Task to carry out: Every line from the one with "This screenshot has width=711, height=540." through the last line below should be repeated exactly; pictures stay out of the copy.

Stored data entries:
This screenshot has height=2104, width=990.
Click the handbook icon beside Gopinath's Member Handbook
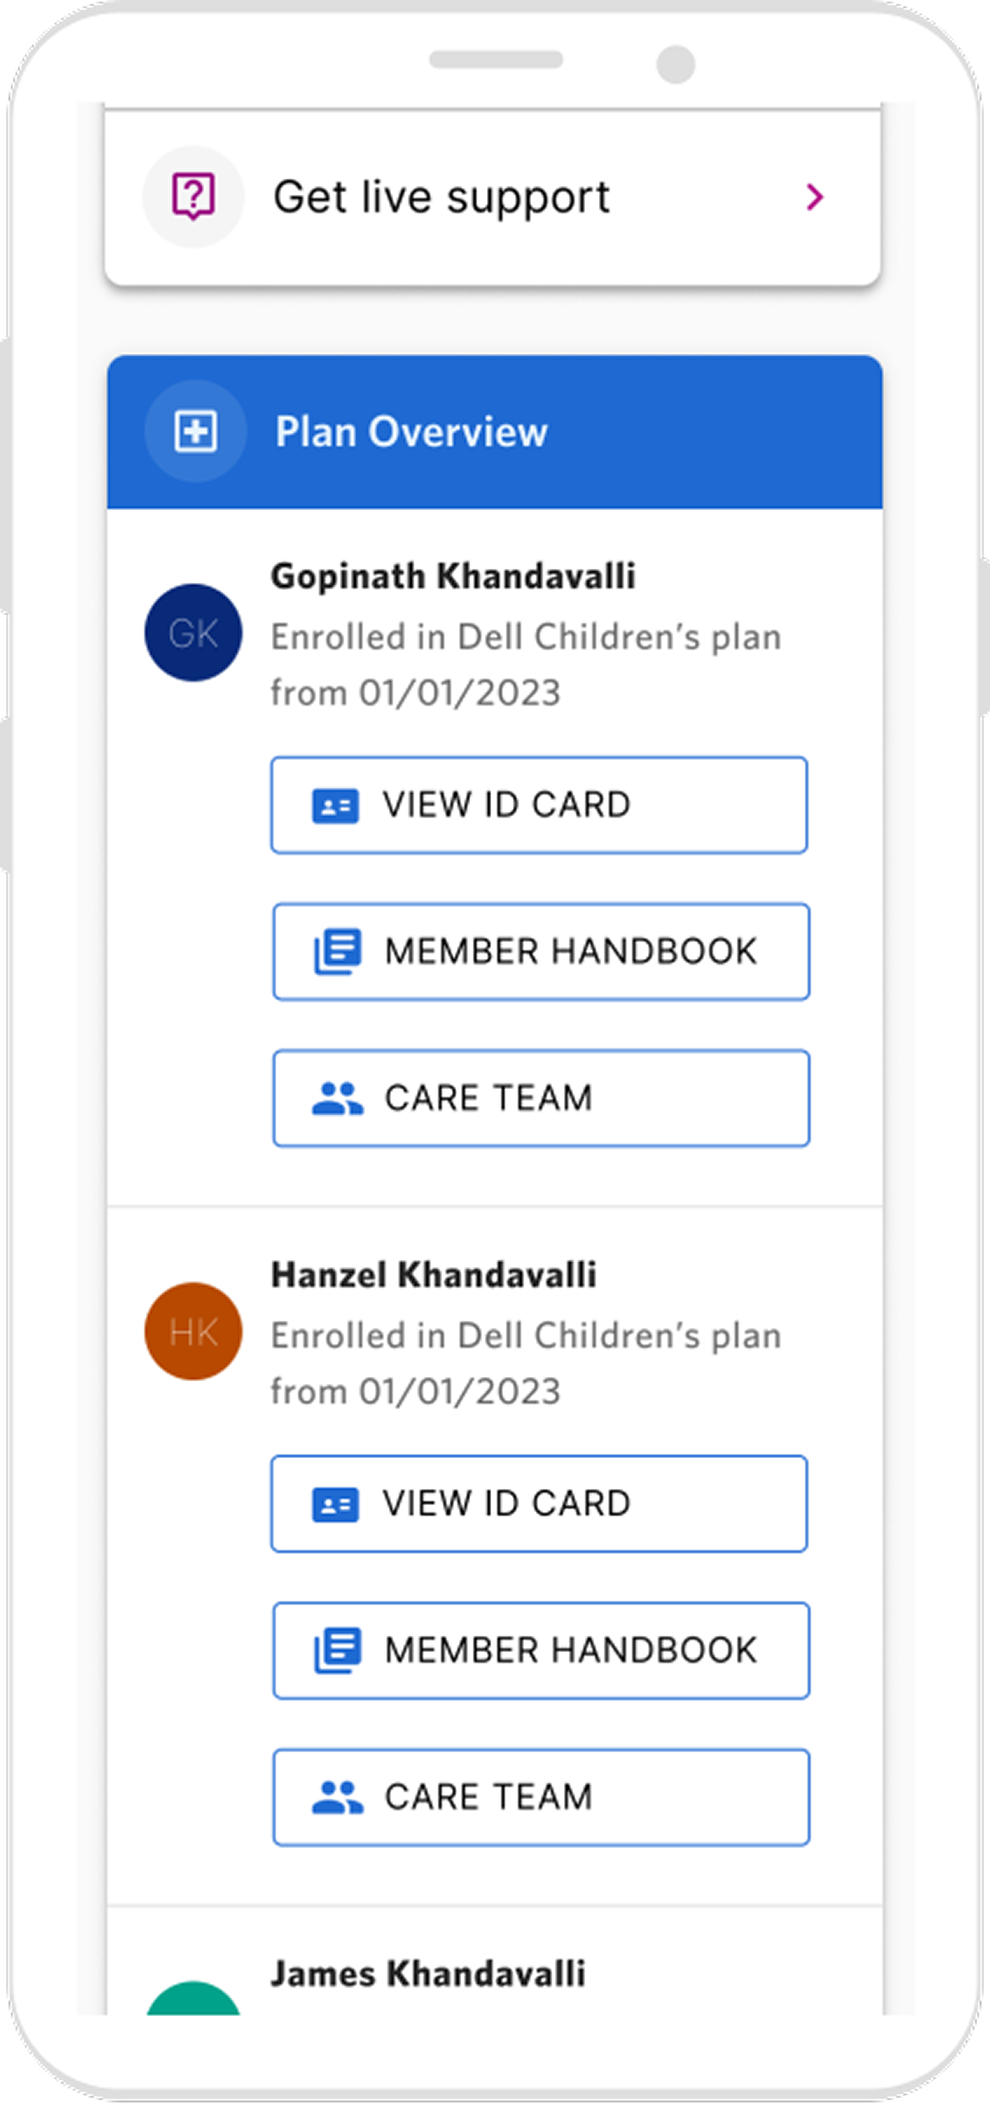[339, 951]
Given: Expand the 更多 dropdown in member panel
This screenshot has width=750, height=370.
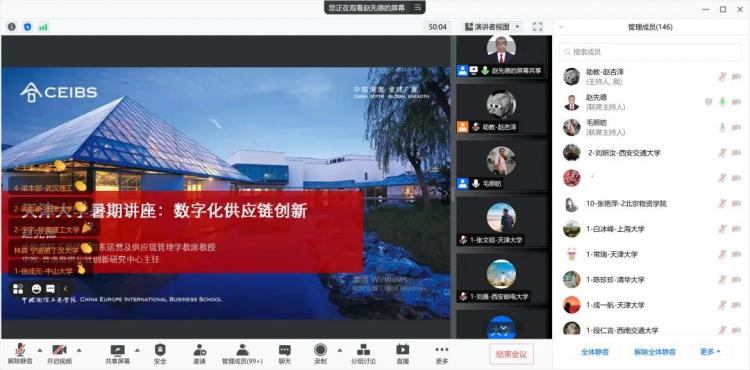Looking at the screenshot, I should [710, 352].
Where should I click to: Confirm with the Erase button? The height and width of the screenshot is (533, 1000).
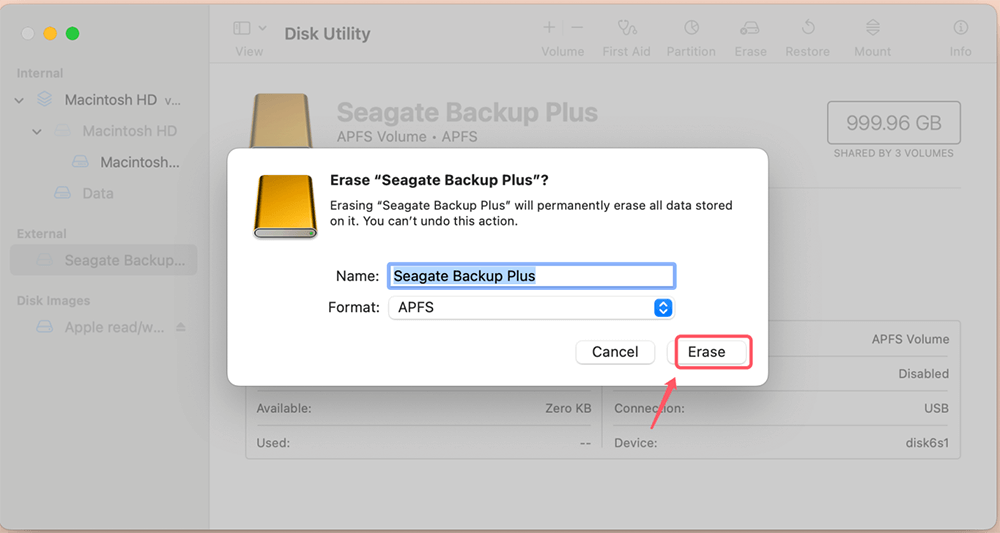click(713, 352)

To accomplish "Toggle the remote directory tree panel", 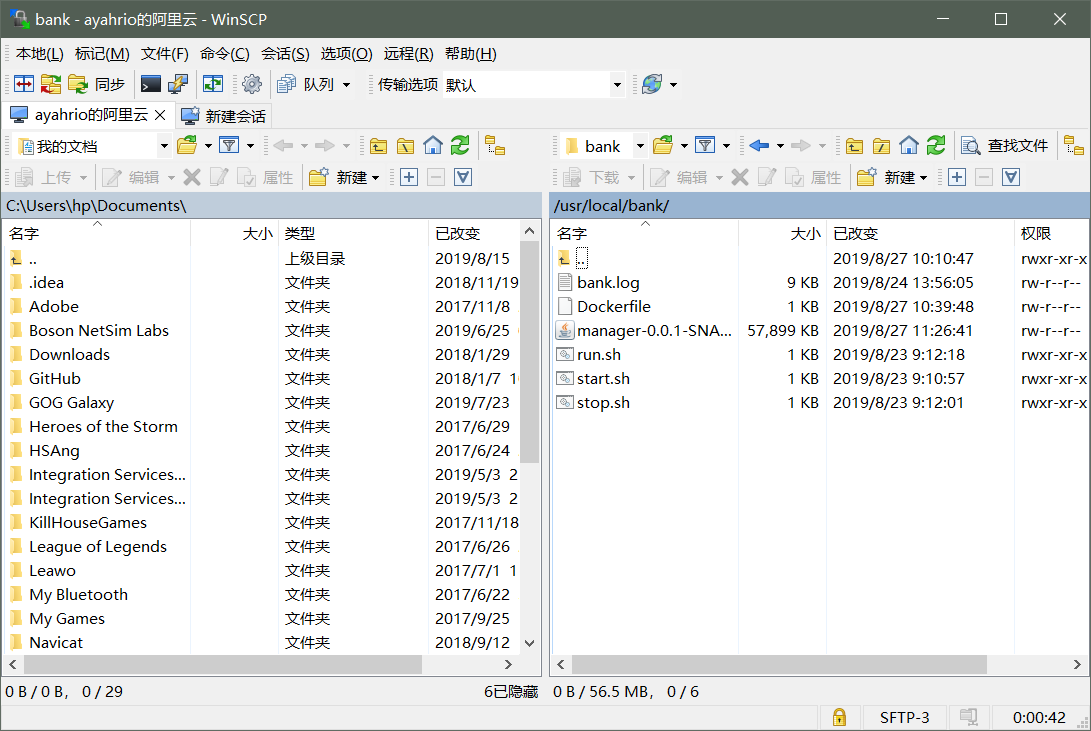I will (1073, 146).
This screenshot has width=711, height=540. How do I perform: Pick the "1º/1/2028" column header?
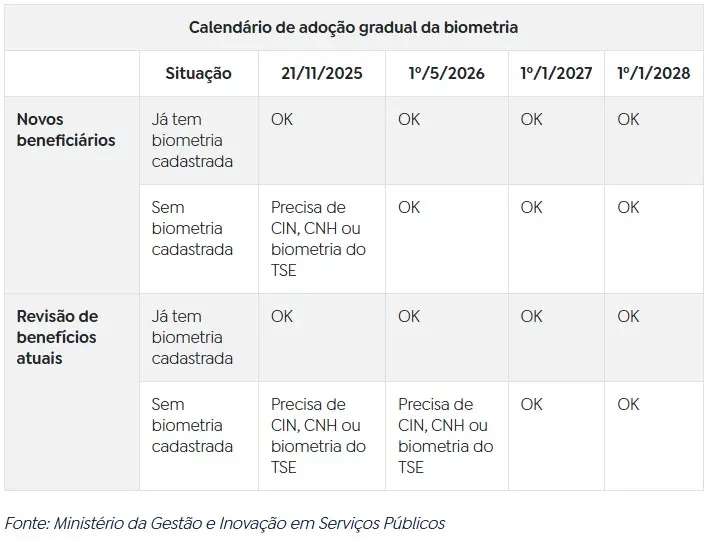pos(653,73)
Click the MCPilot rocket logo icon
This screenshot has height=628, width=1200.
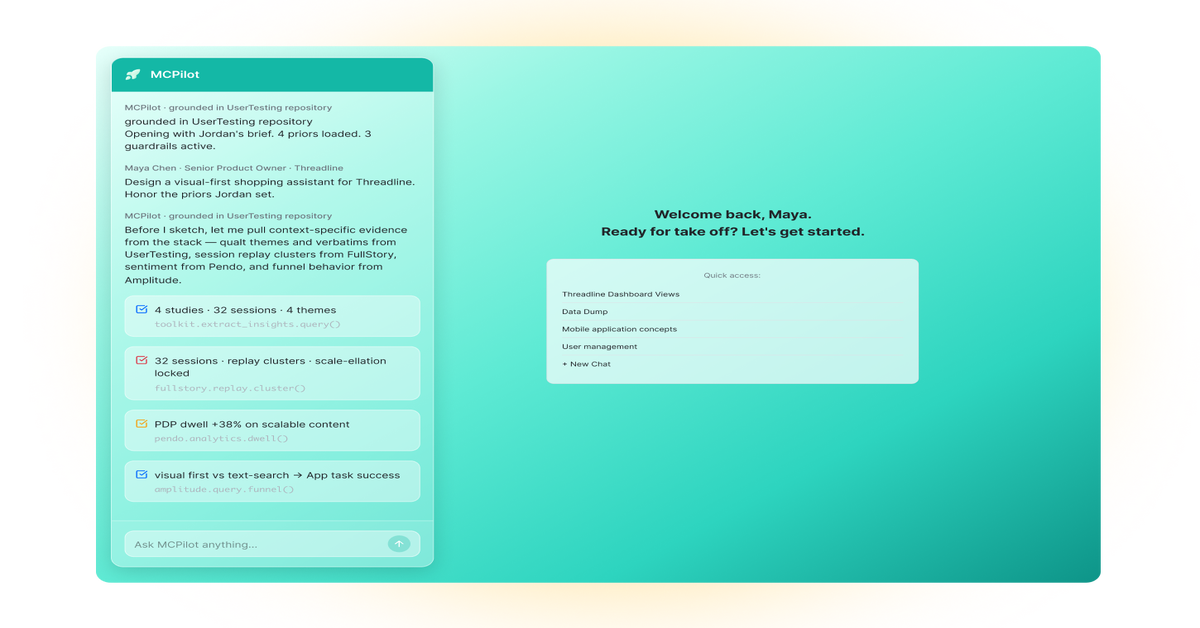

The completed task:
This screenshot has width=711, height=540. How do I perform: Pick the "1º/1/2028" column header?
pos(653,73)
Click the MCPilot rocket logo icon
This screenshot has height=628, width=1200.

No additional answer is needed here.